The effects of RLS often extend well beyond the acute sensations in a patient’s limbs. When dealing with prolonged attacks, sufferers are often robbed of a full night’s sleep. When researching tips for better sleep, people with RLS will likely encounter a wealth of information and advice about insomnia—but what works for insomnia may not work for RLS.The following tricks and tips from doctors and RLS patients can help you get more beauty rest.
Tips from doctors and patients:
- Take a hot bath with two cups of Epsom salts, which contains magnesium. Soaking magnesium into your muscles before bed will relax them, according to Dr. Jacob Teitlebaum, author of From Fatigued to Fantastic.
- Eat a protein snack before bedtime, such as a hard-boiled egg, a bit of chicken, or meat to keep your blood sugar stable. Low blood sugar is a trigger for RLS, and protein stabilizes it, says Dr. Teitlebaum. Avoid carbohydrates or sweets before bedtime, which cause a spike and then a crash in blood sugar.
- Take the amino acid L-tryptophan, which Dr. Teitelbaum says some reports have suggested works as a sleep aid for RLS. Or try the related compound, 5-HTP, a natural sleep aid, as it’s hard to get L-tryptophan without a prescription.
- Check your over-the-counter and prescription medications. Antihistamines and anti-nausea compounds can make RLS worse, according to Dr. Michael Sellman, Chief of Neurology at Mercy Medical Center in Baltimore. So can drugs used to treat high blood pressure, heart conditions, colds, allergies, and depression.
- Drink a lot of water and eat bananas. Administrative assistant Carol Zepko, 68, from Virginia has had RLS since high school and says that dehydration and low potassium trigger her RLS. When she was put on a diuretic for high blood pressure it became much worse.
- Elevate your legs, keep the temperature cool in the room, and do deep-breathing exercises. Fitness expert and RLS sufferer Jolene Matthews, 35, uses these strategies instead of taking medication.

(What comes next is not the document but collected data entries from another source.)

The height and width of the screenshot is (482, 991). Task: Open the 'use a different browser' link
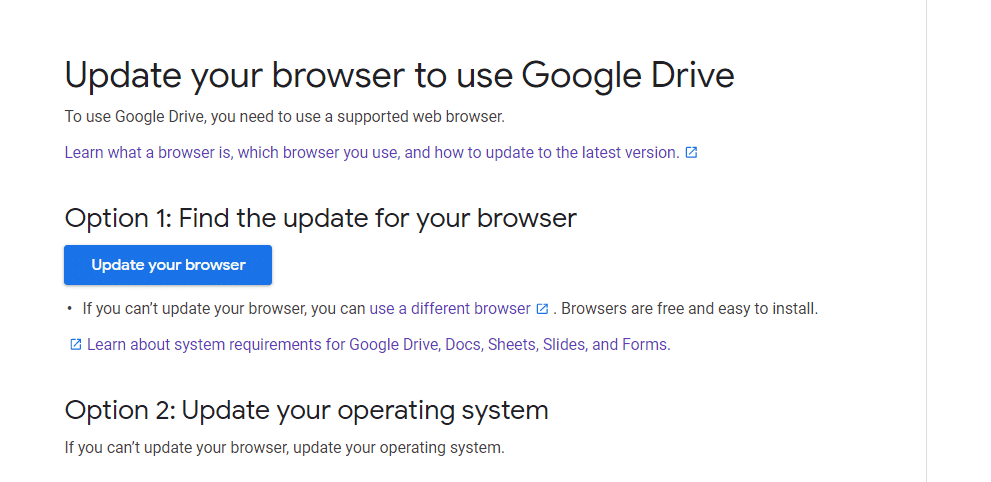click(449, 309)
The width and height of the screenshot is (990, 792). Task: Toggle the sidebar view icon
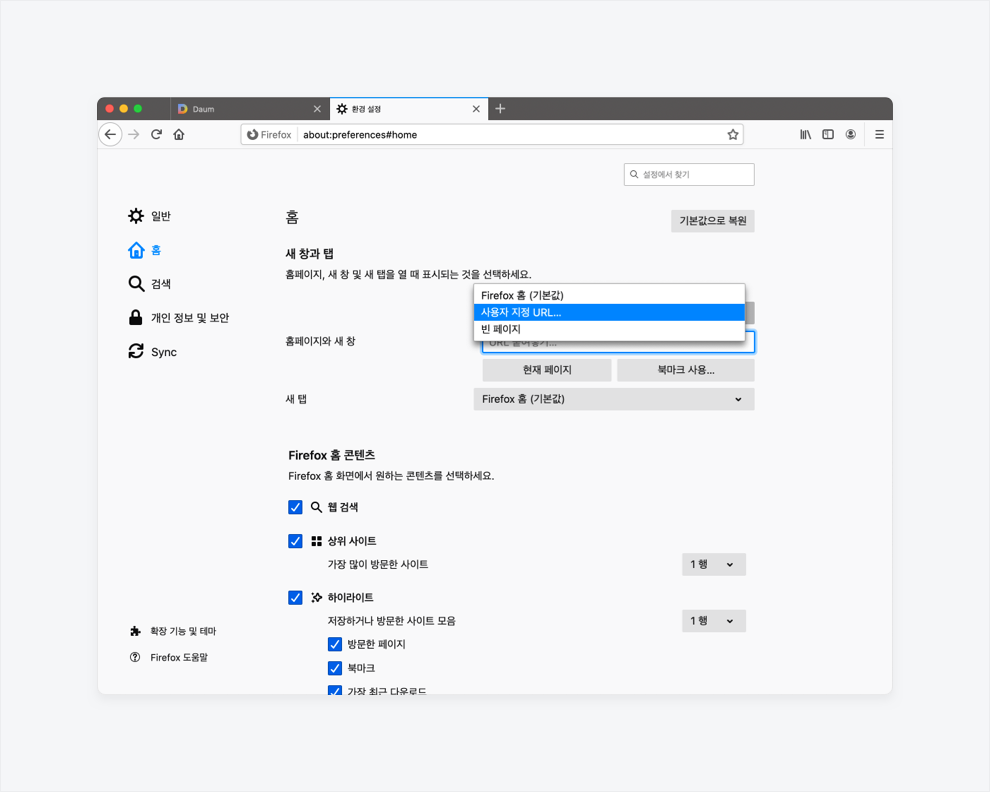(828, 135)
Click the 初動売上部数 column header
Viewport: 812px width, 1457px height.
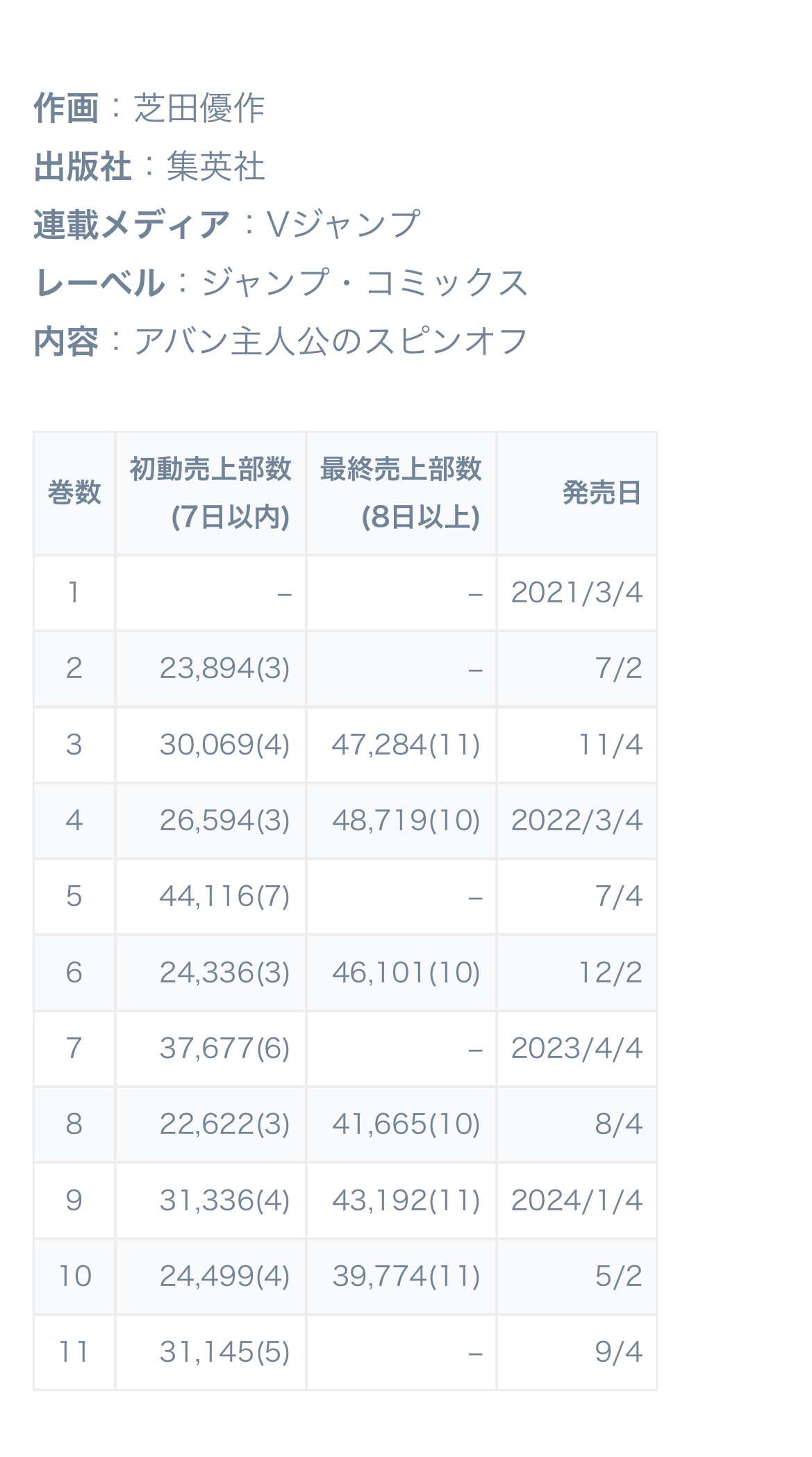(210, 493)
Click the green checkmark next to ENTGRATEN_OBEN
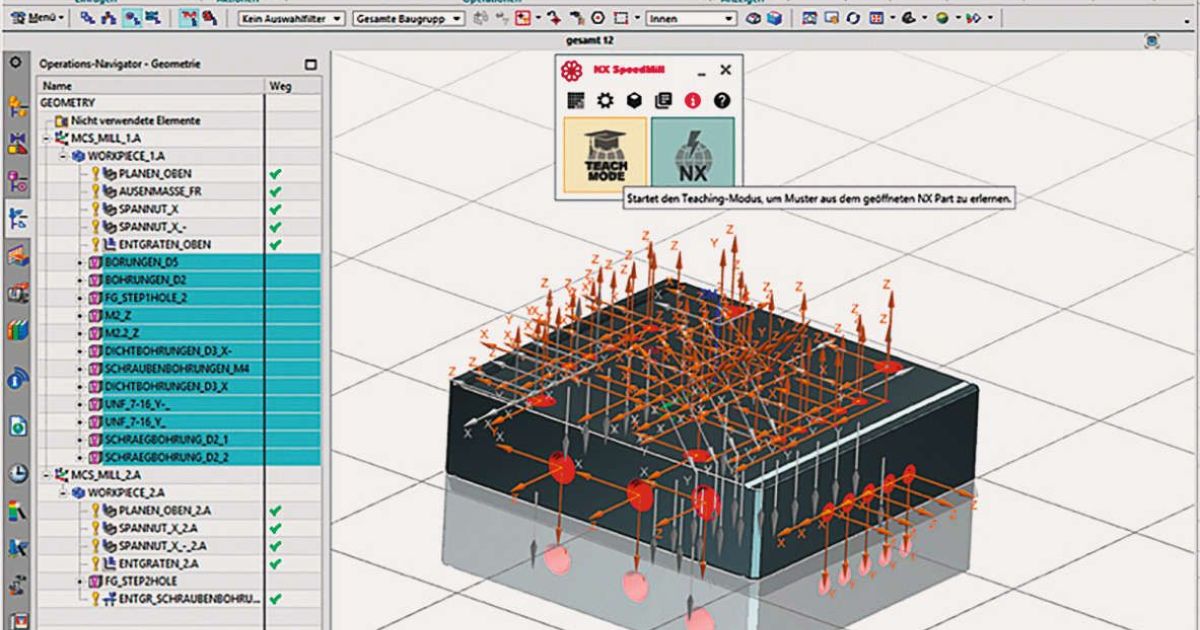The height and width of the screenshot is (630, 1200). 276,244
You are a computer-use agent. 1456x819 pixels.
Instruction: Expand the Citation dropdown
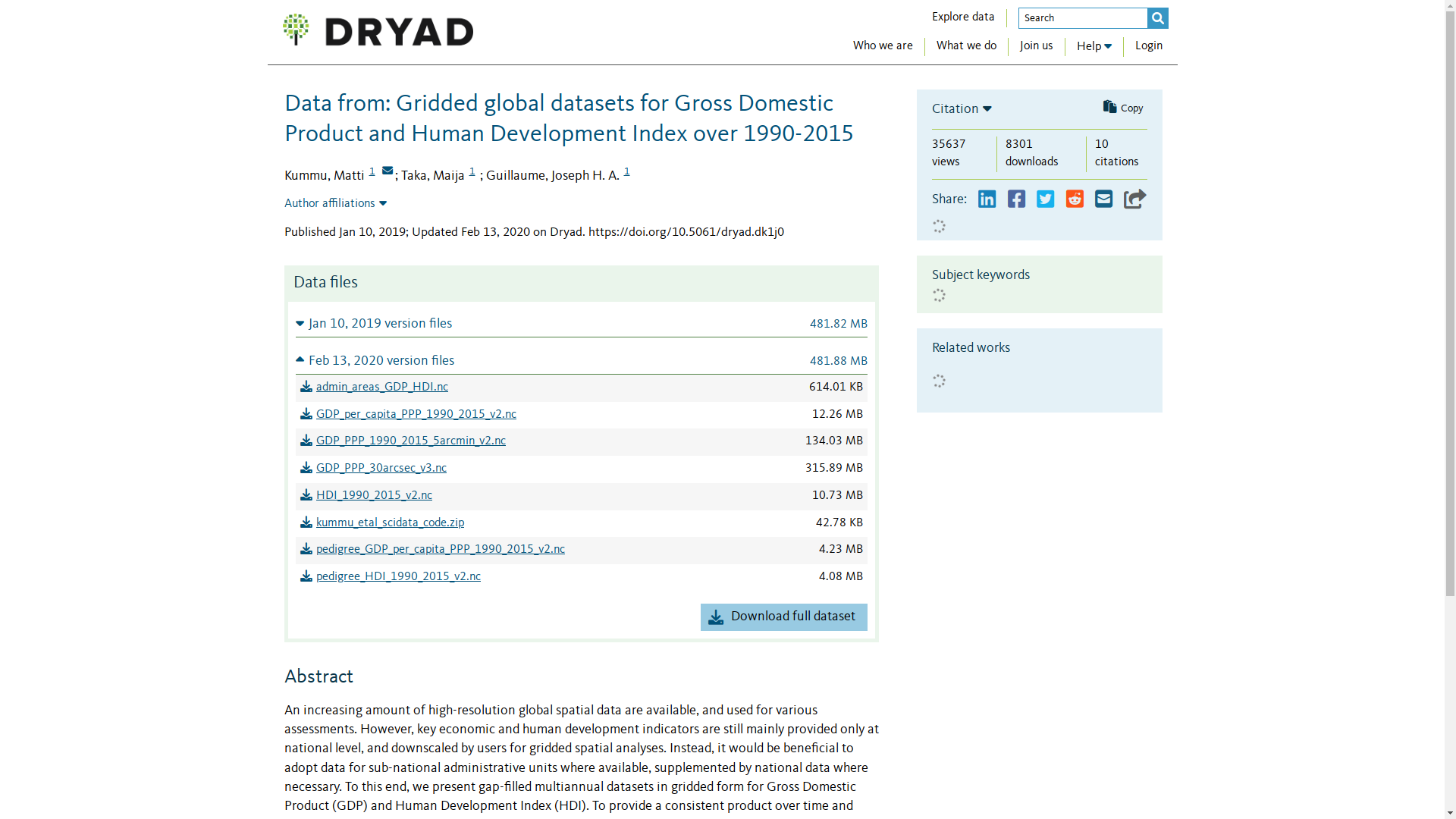click(x=962, y=109)
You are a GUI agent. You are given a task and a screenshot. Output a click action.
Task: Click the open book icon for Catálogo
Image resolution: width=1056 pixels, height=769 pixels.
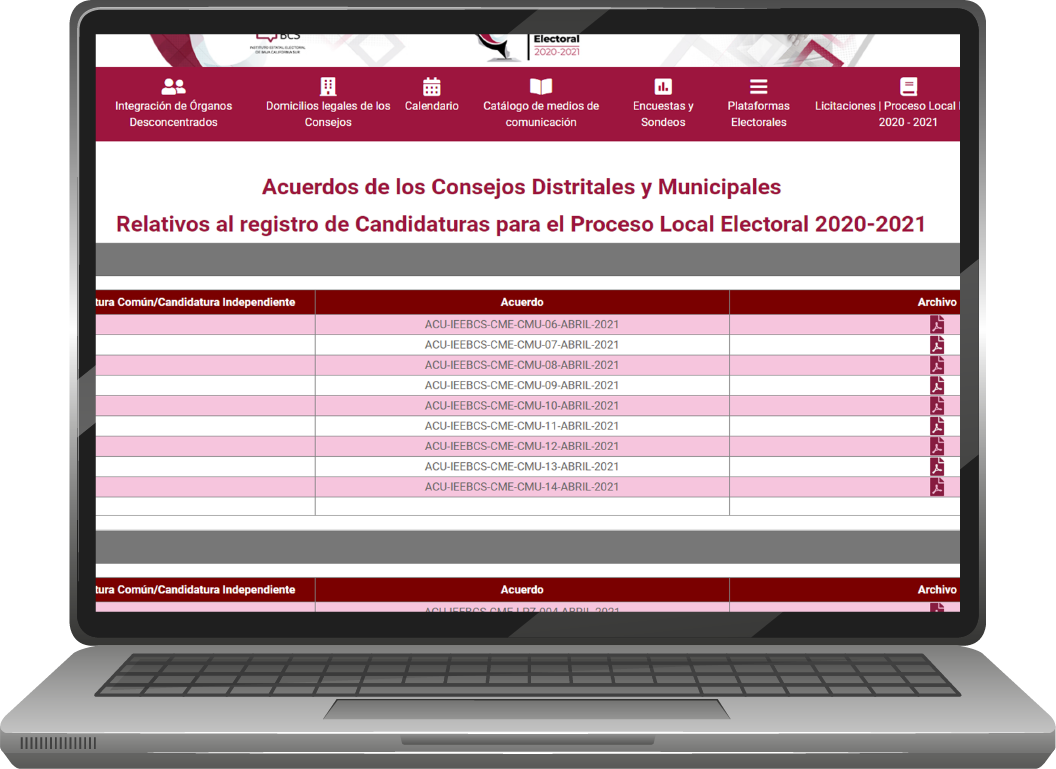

- Take Restful Leg, a homeopathic remedy. Debi Goldben, 53, a marketing manager from Ocala, Florida, who’s had RLS for eight years, swears it changed her life. “I took several doses a day for a couple of months and was then able to reduce it to once a day, just before bed. For the past three years I take it only when I need it.”
- Get tested for sleep apnea if you’re over 40 and overweight. Robert Kravath, 48, found that his RLS mostly disappeared when he started CPAP therapy for sleep apnea.
- Do a calf stretch. Angela Boeke, a 47-year-old exercise instructor, says, “Get out of bed when your legs feel restless and stretch your calves, then the bottom of your feet by kneeling with your hands in front and your toes turned under. Slowly raise your hands to your thighs and lengthen your spine over your sit bones.”
- Focus on something creative. Virginia Cantorella, a 78-year-old artist, gets up and paints when RLS is bothering her. That stops her symptoms, at least temporarily.
- Use a leg-raising pillow. Dee Delezene Browers, RLSsufferer and Director of Volunteers for the U.S. Pain Foundation, says,“They usually sell them in orthopedic catalogs; I got mine at an orthopedic doctor’s clinic. It is about 12 inches tall, very rigid foam that allows your legs to sit on top raised while sleeping.”
- Avoid alcohol and caffeine.
- Change your temperature. Sometimes a switch from hot to cold or vice versa can help. Try alternating warm and cold packs.
- Exercise—but not too much. Exercise to fatigue your muscles is helpful, but too much exercise may trigger your RLS, says Margaret Fieland, who has had RLS for 15 years.
- Take pain relievers. Over-the-counter pain relievers such as Motrin or Tylenol may help if you have mild symptoms.
- Put a bar of soap under the sheets. For unknown reasons, this strange home remedy seems to work for many people who have RLS.
- Keep a sleep diary to identify your triggers. You can find one on the Restless Leg Foundation website, www.rls.org.